Here's some empirical results and guidelines.

1. Get Zero results when you know better

lord NEAR (Jesus AND Christ)   -  gives 0 results --> avoid mixing boolean and non-boolean operators [NEAR]

lord AND (Jesus AND Christ)   -  OK

lord AND (Jesus  Christ)   -   treats AND as a word  -->  avoid mixing boolean and non-boolean operators [the space for AND]

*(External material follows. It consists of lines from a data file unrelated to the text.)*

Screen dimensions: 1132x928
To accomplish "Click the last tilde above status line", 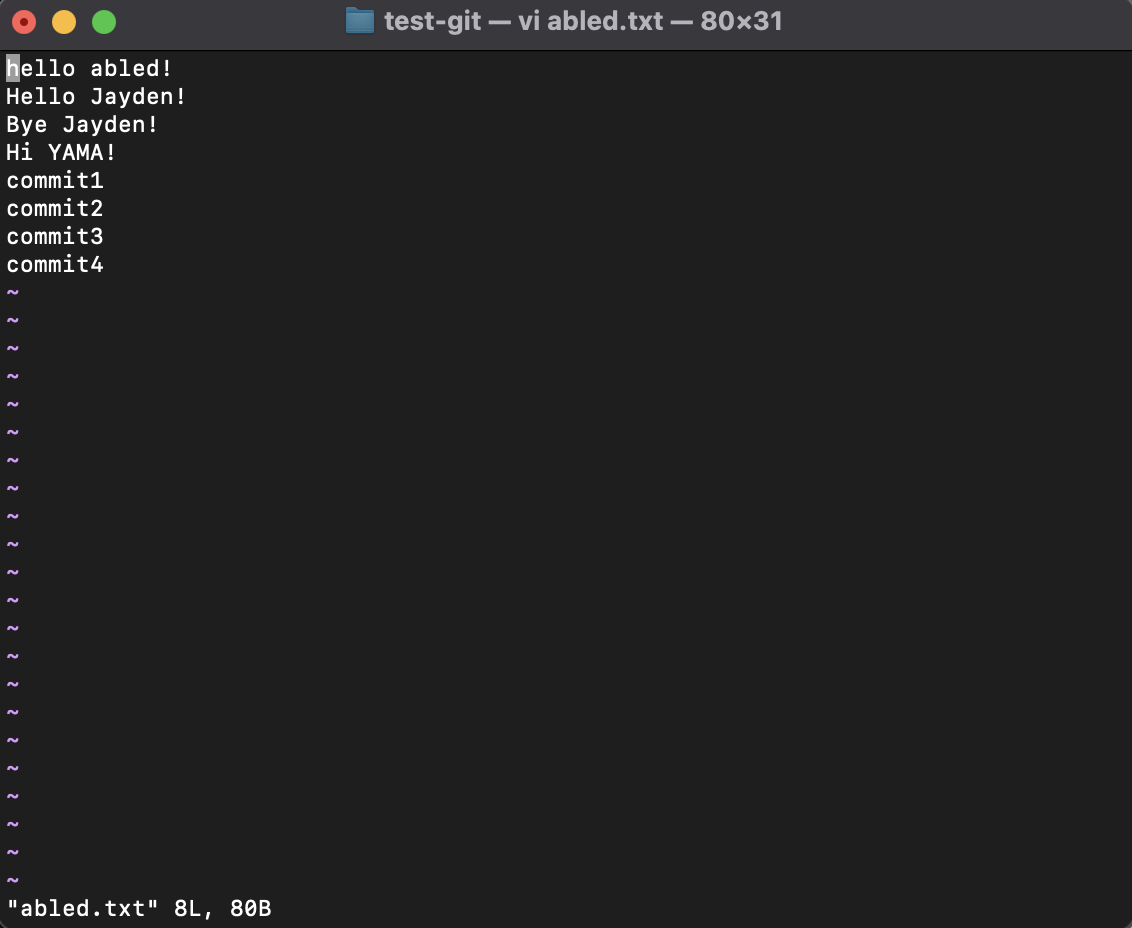I will pos(12,880).
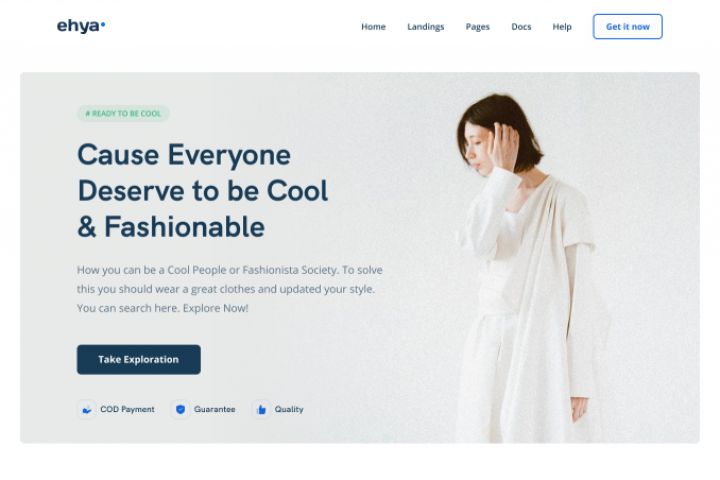Open the Pages menu
Screen dimensions: 720x480
tap(478, 27)
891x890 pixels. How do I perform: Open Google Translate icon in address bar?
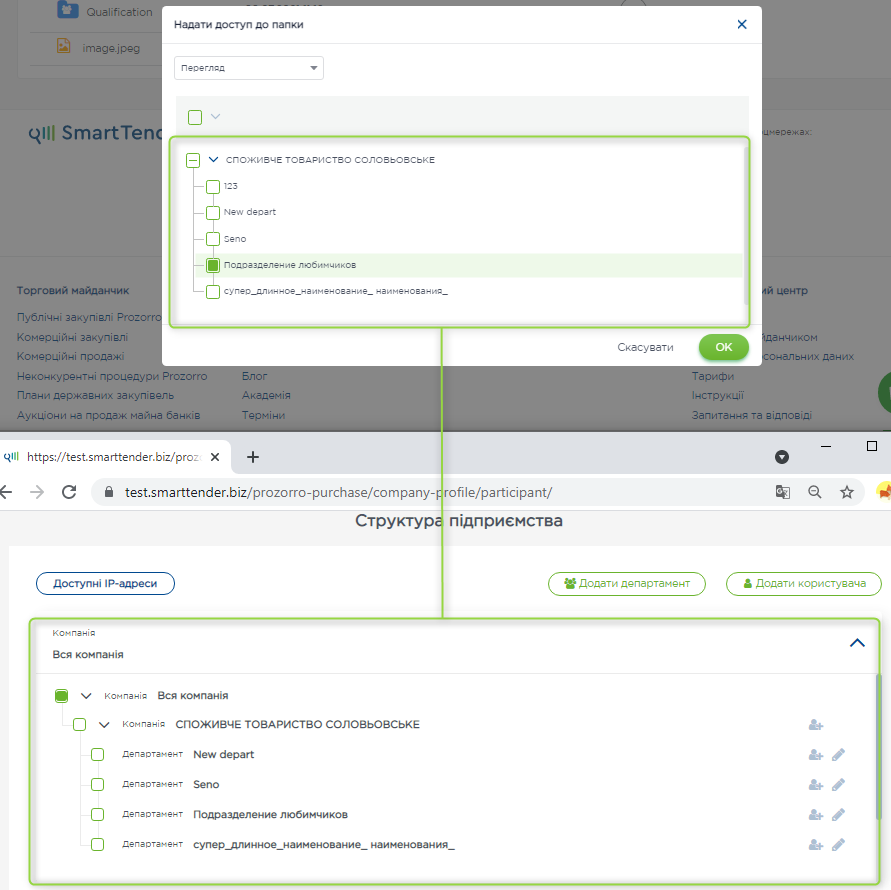coord(783,491)
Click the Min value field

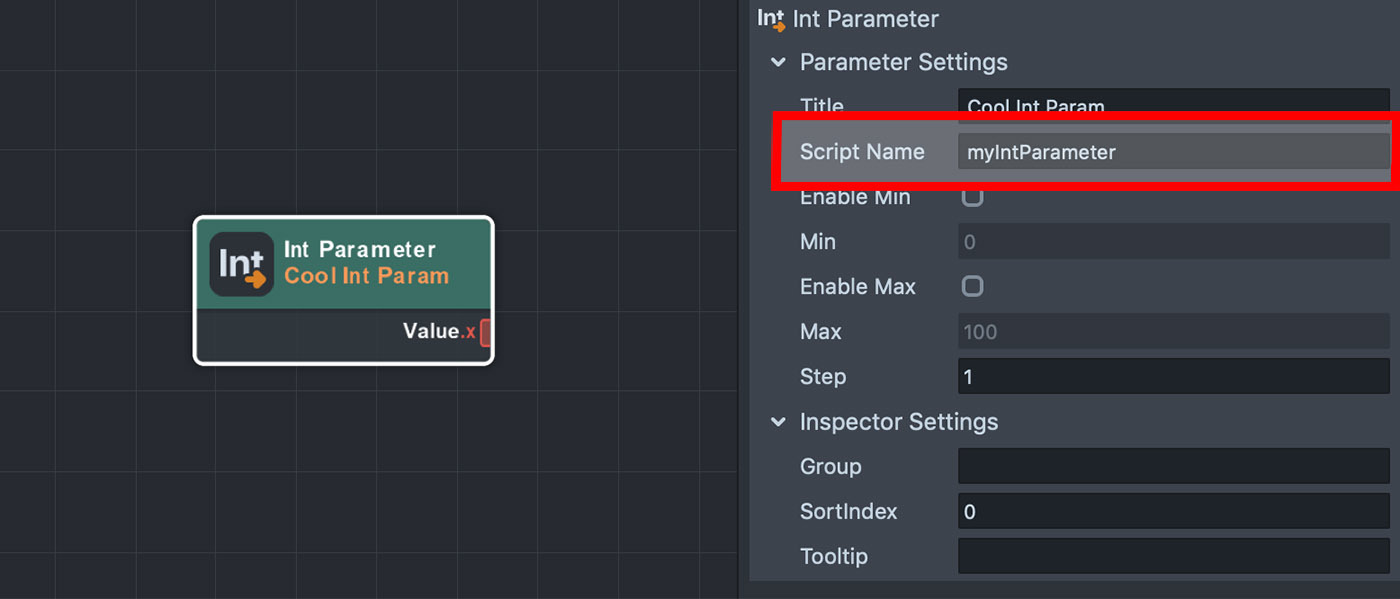click(x=1172, y=242)
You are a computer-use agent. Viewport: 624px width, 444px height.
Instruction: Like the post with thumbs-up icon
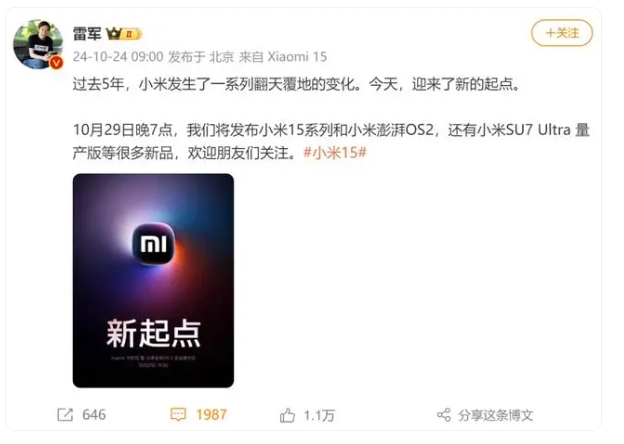[287, 415]
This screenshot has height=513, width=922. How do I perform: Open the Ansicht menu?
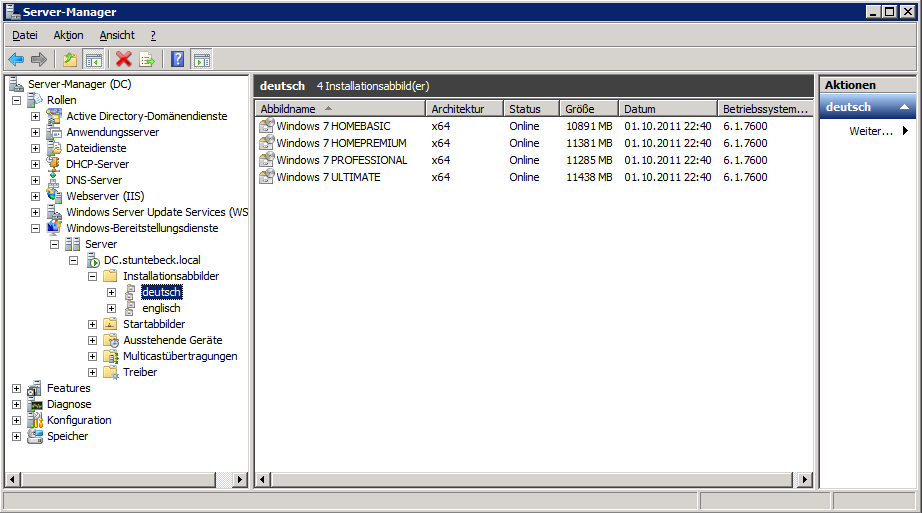[117, 35]
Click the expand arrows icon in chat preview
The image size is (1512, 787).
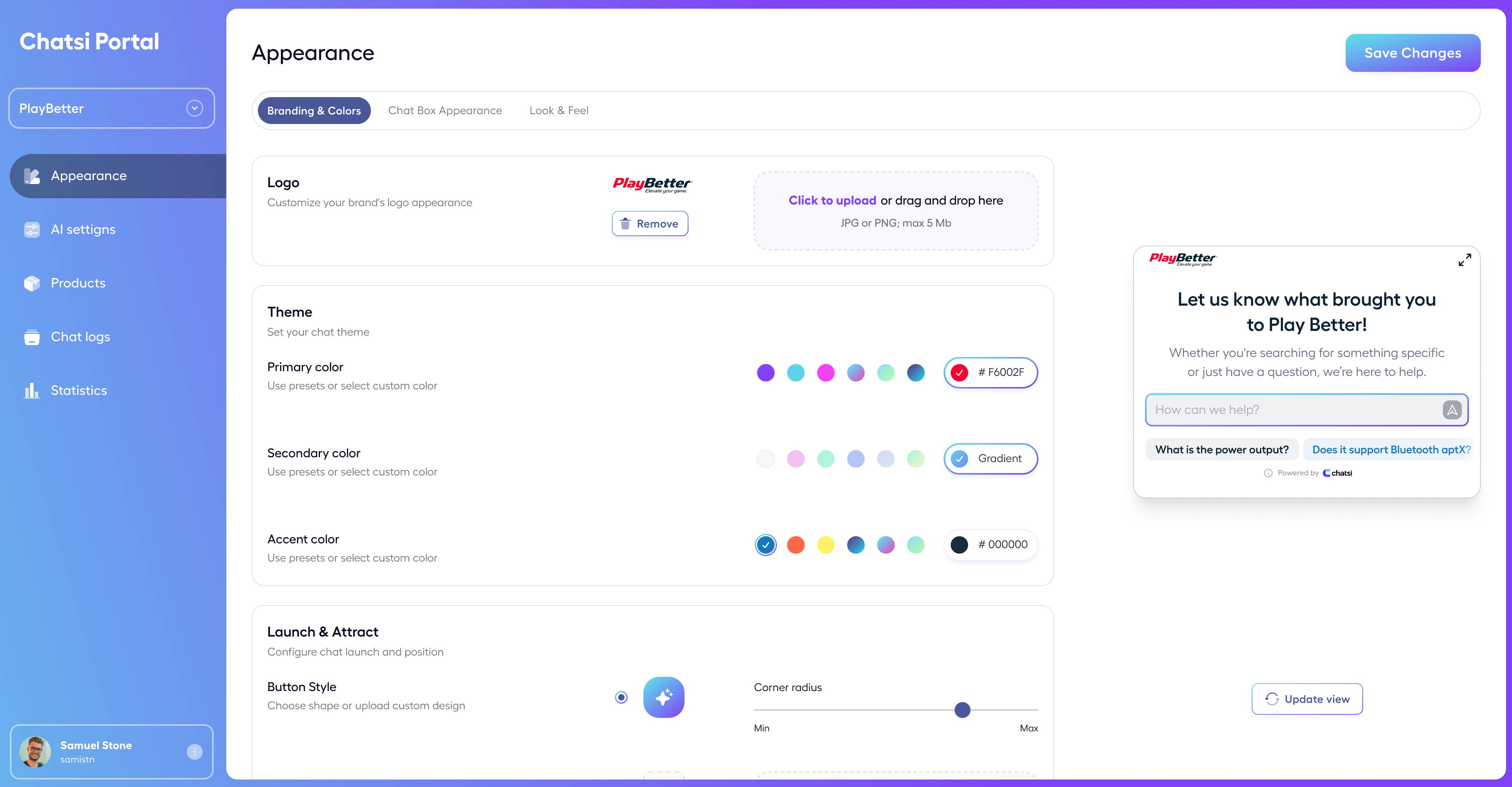pos(1465,259)
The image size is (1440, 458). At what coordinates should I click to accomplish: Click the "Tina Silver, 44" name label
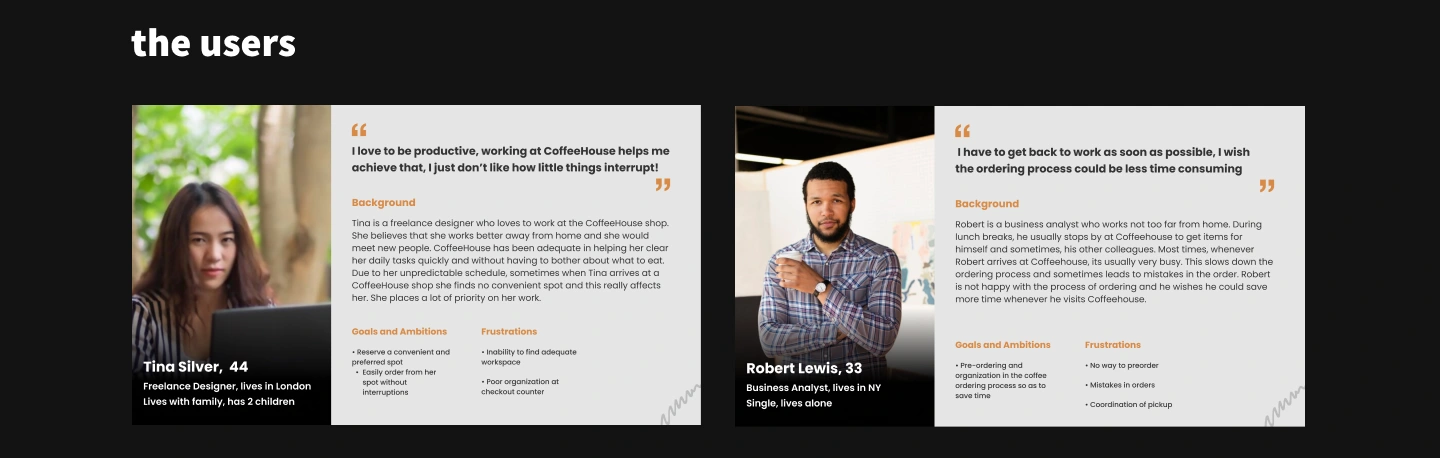tap(196, 367)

Alternatives:  lord Jesus Christ;  "lord Jesus Christ"; lord NEAR Jesus NEAR Christ  -->  Keep it simple

 

2. Results may look OK

lord NEAR (spirit OR God)   - treats NEAR as a word  --> avoid mixing boolean and non-boolean operators

lord NEAR (spirit AND god)  - treats NEAR as a word  --> avoid mixing boolean and non-boolean operators

(lord Jesus) OR Christ - treats OR as a word  --> avoid mixing boolean and non-boolean operators [the space for AND]

 

3. Exceptions (where mixing works)

(lord NEAR Jesus) OR (lord NEAR Christ)  is equivalent to lord NEAR (Jesus, Christ) but results are different because of the way "lord" is counted!

 

4. Precedence

parentheses (..)  override operator precedence  e.g. lord AND (spirit OR God)  is not lord AND spirit OR God = (lord AND spirit) OR God

logical AND + Proximity operators >> logical OR  e.g. lord BEFORE Jesus OR god NEAR Christ  = (lord BEFORE Jesus) OR (god NEAR Christ)

 

5. Guidelines

Avoid mixing boolean and non-boolean operators [NEAR, BEFORE, space, comma etc.].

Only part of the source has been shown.